Courtney didn’t realise her habit could lead to a horror diagnosis…
Here, Courtney Whithorn, 20, tells the story in her own words.
Staring at the blood dripping down my hand I realised with horror what I’d done.
I’ve bitten off my whole thumb nail, I thought. I’d developed a bad habit of anxiously biting my nails after years of bullying, and now I’d gone and done this. I’ll have to keep it hidden, I panicked.
If the people at school saw that I’d chewed off my whole thumbnail, the bullying would only get worse.
So I used fake nails to cover it and always clenched my hand in a fist, even hiding it from my parents. When it turned black, that made me even more self-conscious.
By year 11, nail biting had become a sort of coping mechanism for me.
Sometimes I didn’t even know I was doing it. And I was chewing so often, I’d lost some of the feeling in my fingers.
After what I’d done to my thumb, the nail never looked the same again. It only grew on one side and remained black.
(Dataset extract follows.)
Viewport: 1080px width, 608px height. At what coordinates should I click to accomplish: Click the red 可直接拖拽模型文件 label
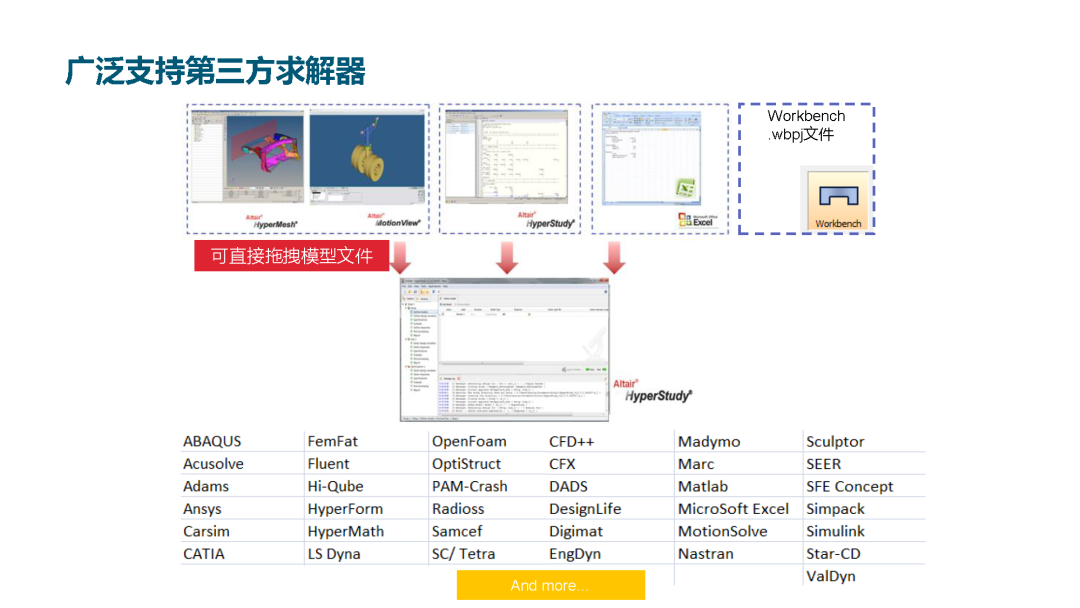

Then four years later, the skin around my nail started to turn black as well. I freaked out and showed my family for the first time.
Going to visit the doctor, I was referred to a plastic surgeon.
‘We’ll remove your nail bed and put a skin graft over it to get rid of the black,’ the surgeon explained. ‘Great!’ I exclaimed, happy I was finally going to look normal.
But before my surgery, the doctor told me he suspected something more serious was going on.
Thinking it could be cancerous, he wanted to do a biopsy. I was so nervous, and to make matters worse, the results came back as ‘uncertain’.
‘We’ll have to remove your whole nail bed to give us more tissue for another biopsy,’ he explained.
I knew it was better to be safe than sorry. But when the next set of results came back it was bad news.
‘It’s malignant,’ the doctor explained to me and Mum. ‘You’ve got acral lentiginous subungual melanoma.’
It’s a rare type of cancer, where the damage to my nail bed had likely created dangerous cells. Mum burst into tears.
Stunned, the only thing going around my head was, I’ve done this to myself.
I thought of all the other people I knew who bit their nails and had no idea it could lead to cancer.
Thankfully, a scan of the inside of my thumb showed no more cancerous cells. But a week later, I was at work as a part-time receptionist when I got a text from the plastic surgeon.
The protocol for this rare melanoma is amputation, it read.
Seeing the word ‘amputation’ I ran outside, barely able to breathe.
Following me, my boss tried to calm me down, then my mum had to come and get me.
‘What have I done?’ I sobbed to her.
The next day, I went to see a melanoma specialist who agreed that amputation was necessary.
‘If we see anything cancerous then we’ll have to take the whole thumb,’ I was told, before I was wheeled into theatre.
Coming round, I was told I still had my thumb and I was so happy. But two lymph nodes had been taken out for them to test whether or not the cancer had spread.
‘We’ve found more cancerous cells,’ the doctor explained. ‘It’s not spread too far yet but it is there.’
He explained it had been caught on the cusp of it going to the rest of my body – the timing had been everything.
‘As the cancer has started to travel, the only option left now is amputation,’ he told me.
I was much more prepared for that news the second time around but it was still so upsetting.
In July my thumb was removed from just above the knuckle.
I’ll need regular blood tests and scans over the next five years to make sure the cancer doesn’t come back.
If it does, they’ll just have to keep cutting away more until it’s gone for good.
There’s not enough research to say what the survival rate is or what the likelihood of it coming back is because they don’t know much about it.
I’ve had to defer uni for a year because I can’t write.
A positive thing that has come of it all has been my amazing boyfriend, Tyson Donnelly, 20.
Without Tyson and my family, I honestly don’t know how I would have got through.
Having someone to talk to is important through something like this. Alone you’ll implode. I want young people to read my story and believe in themselves.
Some people have asked me who my biggest hero is or my biggest influencer and now I say me.
Be your own person and be who you need to be.